Input material
"""

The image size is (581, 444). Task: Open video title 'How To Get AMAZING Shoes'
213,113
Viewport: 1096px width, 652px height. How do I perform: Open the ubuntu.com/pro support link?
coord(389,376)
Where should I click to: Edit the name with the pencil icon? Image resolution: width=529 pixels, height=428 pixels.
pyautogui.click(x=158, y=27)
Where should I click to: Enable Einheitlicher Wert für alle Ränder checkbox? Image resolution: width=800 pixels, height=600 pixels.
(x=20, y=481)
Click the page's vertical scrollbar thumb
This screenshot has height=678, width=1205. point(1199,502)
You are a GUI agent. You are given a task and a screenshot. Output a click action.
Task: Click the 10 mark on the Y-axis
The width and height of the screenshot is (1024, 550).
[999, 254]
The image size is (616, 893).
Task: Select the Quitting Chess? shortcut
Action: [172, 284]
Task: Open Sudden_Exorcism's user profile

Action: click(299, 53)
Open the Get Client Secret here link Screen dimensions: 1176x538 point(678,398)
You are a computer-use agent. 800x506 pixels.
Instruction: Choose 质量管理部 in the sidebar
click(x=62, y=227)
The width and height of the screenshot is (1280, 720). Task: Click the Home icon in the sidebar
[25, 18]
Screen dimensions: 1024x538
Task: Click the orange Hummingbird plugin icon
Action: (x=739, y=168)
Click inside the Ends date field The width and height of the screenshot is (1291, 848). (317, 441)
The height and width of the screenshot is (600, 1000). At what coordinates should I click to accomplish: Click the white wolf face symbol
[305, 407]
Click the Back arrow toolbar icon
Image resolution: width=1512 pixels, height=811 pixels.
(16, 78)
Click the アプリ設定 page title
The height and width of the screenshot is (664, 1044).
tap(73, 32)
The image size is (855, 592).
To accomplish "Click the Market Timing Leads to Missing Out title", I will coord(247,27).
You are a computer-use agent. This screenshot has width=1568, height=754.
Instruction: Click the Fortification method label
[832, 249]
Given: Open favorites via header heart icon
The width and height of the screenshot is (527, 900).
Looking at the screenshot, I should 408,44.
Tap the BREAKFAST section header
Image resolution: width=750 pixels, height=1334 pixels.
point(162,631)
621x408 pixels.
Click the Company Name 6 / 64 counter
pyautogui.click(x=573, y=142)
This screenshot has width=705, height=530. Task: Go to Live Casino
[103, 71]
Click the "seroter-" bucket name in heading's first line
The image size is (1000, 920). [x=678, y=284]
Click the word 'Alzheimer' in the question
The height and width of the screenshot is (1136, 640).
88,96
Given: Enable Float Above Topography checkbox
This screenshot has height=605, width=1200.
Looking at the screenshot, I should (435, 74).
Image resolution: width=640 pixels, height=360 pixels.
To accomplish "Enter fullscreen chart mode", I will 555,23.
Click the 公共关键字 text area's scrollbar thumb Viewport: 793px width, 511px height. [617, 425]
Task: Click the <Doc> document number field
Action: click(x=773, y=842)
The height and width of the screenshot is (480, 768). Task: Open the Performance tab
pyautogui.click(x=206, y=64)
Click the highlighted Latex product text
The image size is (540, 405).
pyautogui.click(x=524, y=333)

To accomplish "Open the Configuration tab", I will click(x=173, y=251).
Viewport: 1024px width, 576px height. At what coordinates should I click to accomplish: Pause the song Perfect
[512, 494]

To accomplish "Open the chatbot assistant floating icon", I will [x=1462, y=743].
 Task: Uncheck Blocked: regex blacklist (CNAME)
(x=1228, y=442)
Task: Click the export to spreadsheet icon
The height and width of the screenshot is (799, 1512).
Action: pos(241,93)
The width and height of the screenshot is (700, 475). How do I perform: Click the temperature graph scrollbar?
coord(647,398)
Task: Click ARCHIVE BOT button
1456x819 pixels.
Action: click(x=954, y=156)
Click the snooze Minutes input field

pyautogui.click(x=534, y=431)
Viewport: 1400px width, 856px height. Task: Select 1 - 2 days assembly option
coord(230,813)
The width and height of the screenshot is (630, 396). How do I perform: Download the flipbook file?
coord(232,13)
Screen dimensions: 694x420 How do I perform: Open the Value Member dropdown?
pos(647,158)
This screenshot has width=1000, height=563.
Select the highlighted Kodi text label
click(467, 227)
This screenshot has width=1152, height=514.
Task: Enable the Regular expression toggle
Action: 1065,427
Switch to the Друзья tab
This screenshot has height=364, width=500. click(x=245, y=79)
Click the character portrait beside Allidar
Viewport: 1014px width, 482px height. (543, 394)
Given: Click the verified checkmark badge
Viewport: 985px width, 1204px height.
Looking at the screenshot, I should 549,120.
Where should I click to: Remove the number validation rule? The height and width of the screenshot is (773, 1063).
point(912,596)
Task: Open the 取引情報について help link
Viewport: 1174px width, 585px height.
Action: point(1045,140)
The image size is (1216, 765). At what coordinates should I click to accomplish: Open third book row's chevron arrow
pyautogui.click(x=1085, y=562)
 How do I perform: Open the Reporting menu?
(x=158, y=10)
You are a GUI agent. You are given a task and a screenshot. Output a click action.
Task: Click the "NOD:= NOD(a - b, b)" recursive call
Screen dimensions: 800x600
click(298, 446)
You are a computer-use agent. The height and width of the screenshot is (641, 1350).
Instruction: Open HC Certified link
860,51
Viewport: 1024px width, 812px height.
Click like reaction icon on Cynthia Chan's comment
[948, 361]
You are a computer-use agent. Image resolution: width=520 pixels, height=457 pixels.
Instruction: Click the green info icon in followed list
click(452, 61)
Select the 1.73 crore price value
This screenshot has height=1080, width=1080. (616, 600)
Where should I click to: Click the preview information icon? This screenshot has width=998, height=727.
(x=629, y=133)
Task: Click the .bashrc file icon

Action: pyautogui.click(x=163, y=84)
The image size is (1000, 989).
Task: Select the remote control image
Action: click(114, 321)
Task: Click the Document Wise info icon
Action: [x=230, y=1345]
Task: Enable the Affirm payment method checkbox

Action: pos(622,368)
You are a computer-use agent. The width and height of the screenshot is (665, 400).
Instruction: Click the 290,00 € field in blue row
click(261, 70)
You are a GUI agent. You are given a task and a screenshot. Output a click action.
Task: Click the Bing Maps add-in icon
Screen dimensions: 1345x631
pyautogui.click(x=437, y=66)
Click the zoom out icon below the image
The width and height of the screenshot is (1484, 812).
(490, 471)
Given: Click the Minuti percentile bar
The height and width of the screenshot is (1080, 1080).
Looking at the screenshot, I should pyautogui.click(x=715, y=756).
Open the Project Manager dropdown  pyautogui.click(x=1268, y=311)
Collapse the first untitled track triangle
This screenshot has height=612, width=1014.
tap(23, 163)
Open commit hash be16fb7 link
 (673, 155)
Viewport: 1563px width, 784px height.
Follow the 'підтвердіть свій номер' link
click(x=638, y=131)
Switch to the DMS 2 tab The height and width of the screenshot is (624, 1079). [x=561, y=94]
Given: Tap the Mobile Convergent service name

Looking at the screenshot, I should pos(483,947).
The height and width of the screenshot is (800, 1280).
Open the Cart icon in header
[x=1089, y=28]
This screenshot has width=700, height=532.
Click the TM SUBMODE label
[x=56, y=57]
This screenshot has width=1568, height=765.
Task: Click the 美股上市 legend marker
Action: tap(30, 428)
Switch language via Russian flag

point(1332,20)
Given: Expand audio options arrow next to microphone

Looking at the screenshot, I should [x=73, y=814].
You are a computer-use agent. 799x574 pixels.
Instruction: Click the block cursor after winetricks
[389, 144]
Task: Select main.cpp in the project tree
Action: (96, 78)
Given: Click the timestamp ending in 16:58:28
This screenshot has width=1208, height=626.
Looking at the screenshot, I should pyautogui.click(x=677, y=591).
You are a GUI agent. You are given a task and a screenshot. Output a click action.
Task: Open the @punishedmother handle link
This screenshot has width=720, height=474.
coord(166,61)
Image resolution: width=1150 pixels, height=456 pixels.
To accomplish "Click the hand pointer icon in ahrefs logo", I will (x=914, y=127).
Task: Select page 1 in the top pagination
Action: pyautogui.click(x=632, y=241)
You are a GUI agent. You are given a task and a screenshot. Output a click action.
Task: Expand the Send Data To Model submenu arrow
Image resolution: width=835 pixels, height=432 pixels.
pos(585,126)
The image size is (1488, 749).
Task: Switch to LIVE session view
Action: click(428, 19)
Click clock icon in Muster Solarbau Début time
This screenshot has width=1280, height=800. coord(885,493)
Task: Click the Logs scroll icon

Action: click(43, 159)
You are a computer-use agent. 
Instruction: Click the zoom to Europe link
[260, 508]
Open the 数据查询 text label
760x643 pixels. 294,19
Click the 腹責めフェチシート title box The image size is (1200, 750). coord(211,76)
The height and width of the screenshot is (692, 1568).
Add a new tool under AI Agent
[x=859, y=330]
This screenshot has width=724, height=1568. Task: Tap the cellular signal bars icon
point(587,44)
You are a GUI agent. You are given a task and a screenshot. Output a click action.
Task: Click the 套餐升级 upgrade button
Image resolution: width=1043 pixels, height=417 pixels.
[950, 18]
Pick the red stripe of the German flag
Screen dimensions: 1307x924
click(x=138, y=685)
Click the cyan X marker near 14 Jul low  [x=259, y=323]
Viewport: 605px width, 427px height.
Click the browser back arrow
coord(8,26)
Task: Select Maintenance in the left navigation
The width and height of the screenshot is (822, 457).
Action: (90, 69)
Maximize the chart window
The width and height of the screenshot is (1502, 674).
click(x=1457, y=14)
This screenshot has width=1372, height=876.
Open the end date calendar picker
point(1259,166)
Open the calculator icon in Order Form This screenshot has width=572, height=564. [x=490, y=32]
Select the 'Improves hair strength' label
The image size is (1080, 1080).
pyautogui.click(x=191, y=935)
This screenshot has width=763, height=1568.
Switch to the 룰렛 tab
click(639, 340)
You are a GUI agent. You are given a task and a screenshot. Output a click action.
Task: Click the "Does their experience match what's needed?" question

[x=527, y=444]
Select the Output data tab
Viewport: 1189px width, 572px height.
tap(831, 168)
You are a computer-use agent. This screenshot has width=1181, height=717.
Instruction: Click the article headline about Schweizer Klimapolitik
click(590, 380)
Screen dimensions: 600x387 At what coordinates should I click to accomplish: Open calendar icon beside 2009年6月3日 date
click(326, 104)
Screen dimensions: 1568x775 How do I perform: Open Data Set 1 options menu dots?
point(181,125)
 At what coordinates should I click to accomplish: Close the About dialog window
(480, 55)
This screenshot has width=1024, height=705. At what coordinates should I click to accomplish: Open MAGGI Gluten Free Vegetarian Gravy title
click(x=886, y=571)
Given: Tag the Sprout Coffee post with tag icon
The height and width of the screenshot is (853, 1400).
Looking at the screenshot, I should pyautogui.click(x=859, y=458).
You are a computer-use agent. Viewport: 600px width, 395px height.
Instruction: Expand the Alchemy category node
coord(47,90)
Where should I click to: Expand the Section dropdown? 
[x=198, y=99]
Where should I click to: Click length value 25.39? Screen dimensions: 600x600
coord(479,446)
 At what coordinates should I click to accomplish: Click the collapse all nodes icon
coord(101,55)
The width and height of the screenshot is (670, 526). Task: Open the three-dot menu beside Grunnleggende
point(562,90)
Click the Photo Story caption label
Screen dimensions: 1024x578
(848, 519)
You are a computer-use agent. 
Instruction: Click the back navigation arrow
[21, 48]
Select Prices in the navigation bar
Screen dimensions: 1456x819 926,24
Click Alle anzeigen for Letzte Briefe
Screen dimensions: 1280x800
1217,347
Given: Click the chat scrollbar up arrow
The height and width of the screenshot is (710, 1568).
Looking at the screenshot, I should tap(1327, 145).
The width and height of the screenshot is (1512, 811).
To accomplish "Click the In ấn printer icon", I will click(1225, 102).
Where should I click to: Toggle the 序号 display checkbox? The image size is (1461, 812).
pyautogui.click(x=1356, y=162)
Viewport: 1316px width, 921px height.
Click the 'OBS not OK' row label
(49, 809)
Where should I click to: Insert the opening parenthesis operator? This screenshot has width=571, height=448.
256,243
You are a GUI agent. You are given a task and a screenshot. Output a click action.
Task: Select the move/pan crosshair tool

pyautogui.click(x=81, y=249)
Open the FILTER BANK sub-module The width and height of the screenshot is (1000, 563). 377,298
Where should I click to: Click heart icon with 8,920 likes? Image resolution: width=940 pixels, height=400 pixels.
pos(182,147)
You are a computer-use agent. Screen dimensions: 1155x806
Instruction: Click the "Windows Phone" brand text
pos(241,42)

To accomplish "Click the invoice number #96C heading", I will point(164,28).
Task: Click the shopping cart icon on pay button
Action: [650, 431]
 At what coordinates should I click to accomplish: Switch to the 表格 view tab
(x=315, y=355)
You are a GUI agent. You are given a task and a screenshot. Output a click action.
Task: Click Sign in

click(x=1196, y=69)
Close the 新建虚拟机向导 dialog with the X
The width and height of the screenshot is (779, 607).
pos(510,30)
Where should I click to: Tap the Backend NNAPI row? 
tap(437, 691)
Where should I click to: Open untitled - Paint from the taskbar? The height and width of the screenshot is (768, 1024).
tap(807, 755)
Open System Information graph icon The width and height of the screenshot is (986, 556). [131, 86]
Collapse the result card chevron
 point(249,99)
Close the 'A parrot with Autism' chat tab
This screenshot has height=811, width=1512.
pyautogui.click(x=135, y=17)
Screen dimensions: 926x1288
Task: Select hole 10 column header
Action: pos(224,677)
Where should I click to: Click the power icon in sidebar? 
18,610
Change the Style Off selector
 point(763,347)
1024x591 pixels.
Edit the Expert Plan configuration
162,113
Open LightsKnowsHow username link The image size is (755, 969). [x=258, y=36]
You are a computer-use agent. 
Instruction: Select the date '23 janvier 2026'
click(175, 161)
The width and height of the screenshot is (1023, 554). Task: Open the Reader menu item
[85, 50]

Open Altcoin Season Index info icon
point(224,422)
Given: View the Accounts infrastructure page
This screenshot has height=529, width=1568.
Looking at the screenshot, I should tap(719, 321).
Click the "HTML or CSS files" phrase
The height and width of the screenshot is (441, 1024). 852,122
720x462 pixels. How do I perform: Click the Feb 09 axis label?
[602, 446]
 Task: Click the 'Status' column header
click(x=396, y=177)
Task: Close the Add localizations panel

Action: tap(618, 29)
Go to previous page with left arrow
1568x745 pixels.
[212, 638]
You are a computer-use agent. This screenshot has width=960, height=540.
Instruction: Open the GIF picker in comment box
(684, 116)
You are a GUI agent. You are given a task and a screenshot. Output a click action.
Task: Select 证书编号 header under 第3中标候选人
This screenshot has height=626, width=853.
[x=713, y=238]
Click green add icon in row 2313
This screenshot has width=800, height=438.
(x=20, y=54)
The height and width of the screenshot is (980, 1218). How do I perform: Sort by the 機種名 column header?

"""

Assigned task
Extract the lines of the preceding material that run from the line with "Instruction: Open HC Certified link" through the line with "The height and width of the screenshot is (800, 1280).", inclusive, reproducing them exactly and adding nothing.

Result
Instruction: Open HC Certified link
860,51
Viewport: 1024px width, 812px height.
Click like reaction icon on Cynthia Chan's comment
[948, 361]
You are a computer-use agent. Image resolution: width=520 pixels, height=457 pixels.
Instruction: Click the green info icon in followed list
click(452, 61)
Select the 1.73 crore price value
This screenshot has height=1080, width=1080. (616, 600)
Where should I click to: Click the preview information icon? This screenshot has width=998, height=727.
(x=629, y=133)
Task: Click the .bashrc file icon

Action: pyautogui.click(x=163, y=84)
The image size is (1000, 989).
Task: Select the remote control image
Action: click(114, 321)
Task: Click the Document Wise info icon
Action: [x=230, y=1345]
Task: Enable the Affirm payment method checkbox

Action: pos(622,368)
You are a computer-use agent. The width and height of the screenshot is (665, 400).
Instruction: Click the 290,00 € field in blue row
click(261, 70)
You are a GUI agent. You are given a task and a screenshot. Output a click action.
Task: Click the Bing Maps add-in icon
Screen dimensions: 1345x631
pyautogui.click(x=437, y=66)
Click the zoom out icon below the image
The width and height of the screenshot is (1484, 812).
(490, 471)
Given: Click the Minuti percentile bar
The height and width of the screenshot is (1080, 1080).
Looking at the screenshot, I should pyautogui.click(x=715, y=756).
Open the Project Manager dropdown  pyautogui.click(x=1268, y=311)
Collapse the first untitled track triangle
This screenshot has height=612, width=1014.
tap(23, 163)
Open commit hash be16fb7 link
 (673, 155)
Viewport: 1563px width, 784px height.
Follow the 'підтвердіть свій номер' link
click(x=638, y=131)
Switch to the DMS 2 tab The height and width of the screenshot is (624, 1079). [x=561, y=94]
Given: Tap the Mobile Convergent service name

Looking at the screenshot, I should pos(483,947).
The height and width of the screenshot is (800, 1280).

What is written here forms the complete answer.